Modern Telugu poetry

ADHUNIKA KAVITHA — ABHIPRAYA VEDIKA: Edited by Acharya Thirumala; Compiled by M. Raghuram; Kinnera Publications, 2-2-647/153, Central Excise Colony, Hyderabad-500013. Rs. 100.

WHEN DID modern Telugu poetry begin? What are its qualities? A symposium was organised a quarter of a century ago. The replies of 20 modern day poets to a questionnaire were published first in 1981.

This is the second edition. Surprisingly the problems posed and the replies to them are as valid today as they were then.

Modern Telugu poetry, according to most of the respondents, began with Gurujada. Some have tried to trace it to the earlier Saraswathi Vilapamu of Veeresalingam Pantulu, whose opinions, it must be noted are remarkable neither for their objectivity nor rational approach.

Even in this symposium the best opinions are easily those of Sri Sri and Arudhra, conspicuous for their innate humility and sincere respect for the past and the present. Poetry can never remain tied down to rules and regulations. It evolves with time and 20th century poetry tried to cut through nets of grammar and prosody.

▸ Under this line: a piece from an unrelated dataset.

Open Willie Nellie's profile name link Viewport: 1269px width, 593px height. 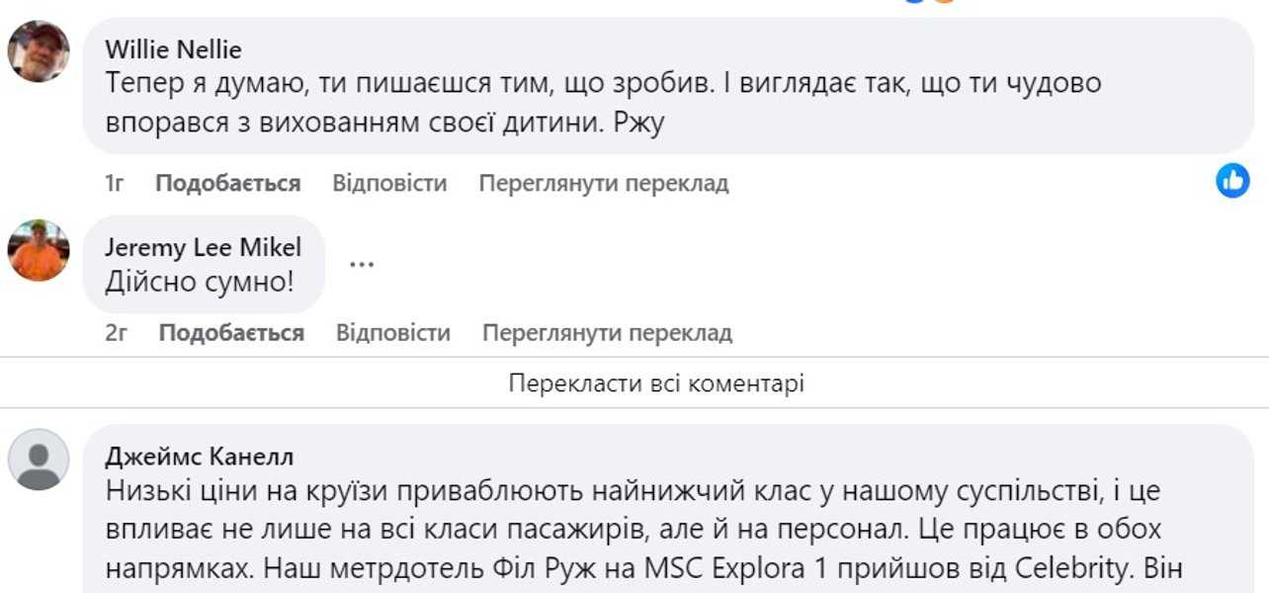coord(173,49)
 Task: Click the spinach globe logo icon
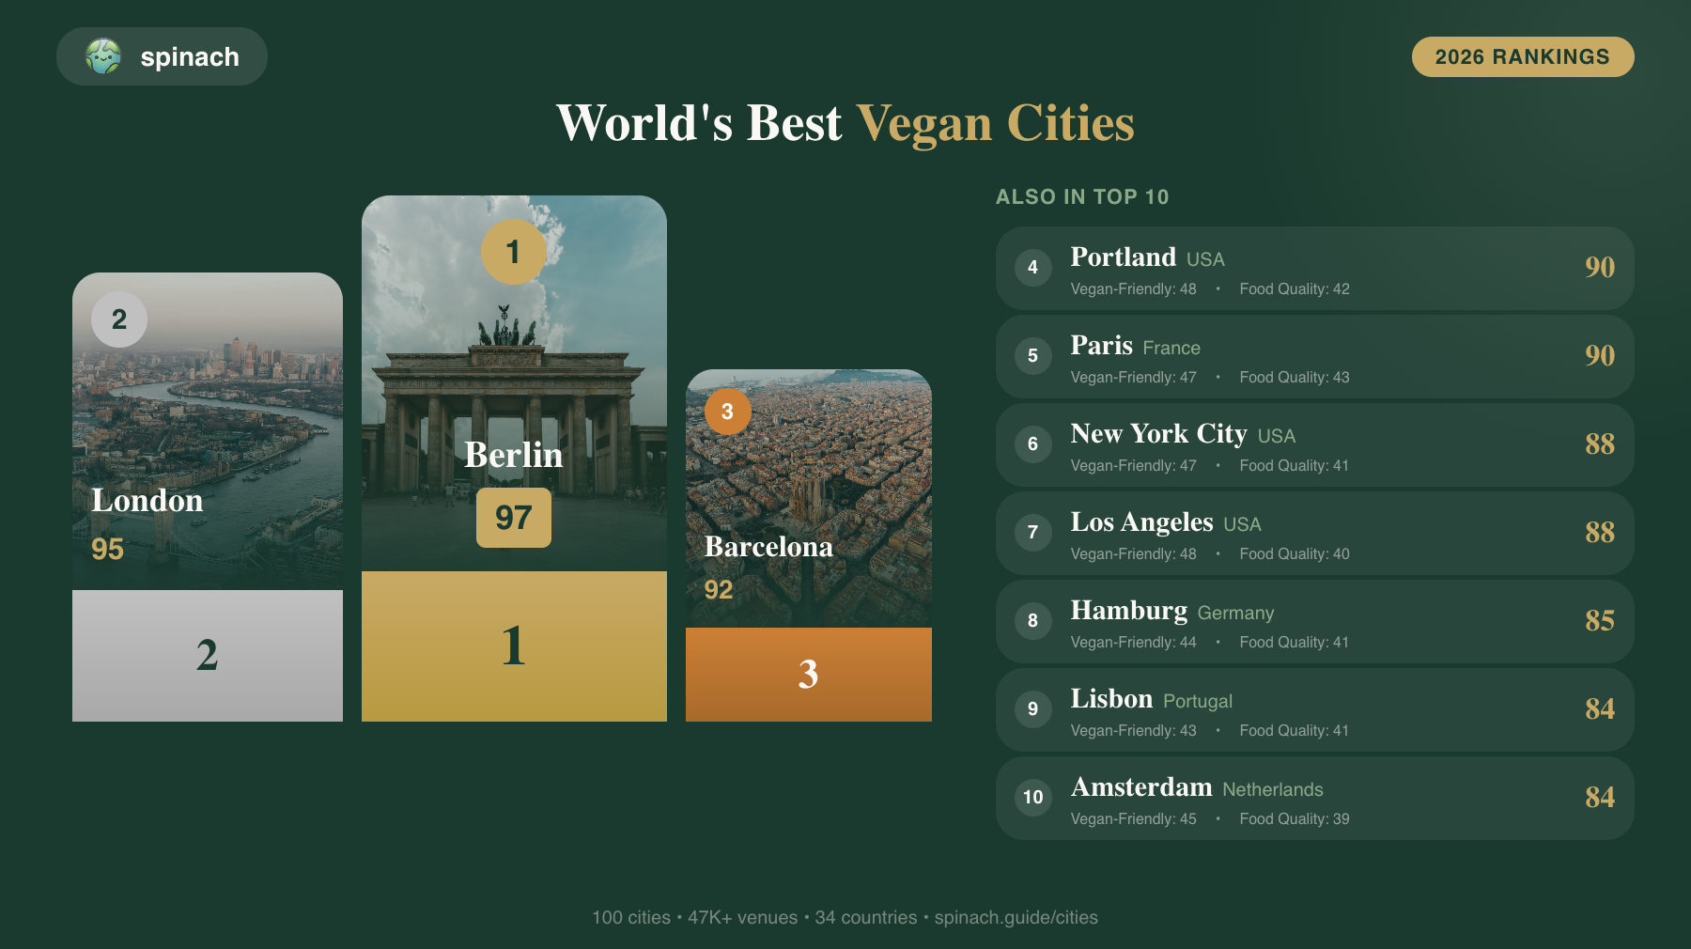click(x=103, y=56)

The ballad like composition Poornamma permanently changed people's attitude to child marriages. Sri Sri's Maha Prasthanam has also had a similar permanent effect. The song "O Mahatma, O Maharishi" on Gandhiji's death will never be forgotten. But modern poetry has also had its ups and downs. The so-called naked poets and revolutionary poets wrote what could hardly be called poetry. They created a repulsive atmosphere and their writings have had their most deserved end — few bother about them today. The ancient poets were no fools. They worshipped beauty and tried to create an atmosphere of happiness, and a graphic picture of what they wrote.

If popularity is the touchstone how many modern poets can come anywhere near Pothana, whose poems even illiterate villagers recite, or Vemana, a pioneer of Dalit rights, or even Thyagaraja whose compositions are as much literary poetry as of music?

The answer is as Kalidasa said "don't reject all that is old because much of it is good and great and don't accept all that is modern because much of it cannot be described in any way other than that they are plain rubbish."

G.D.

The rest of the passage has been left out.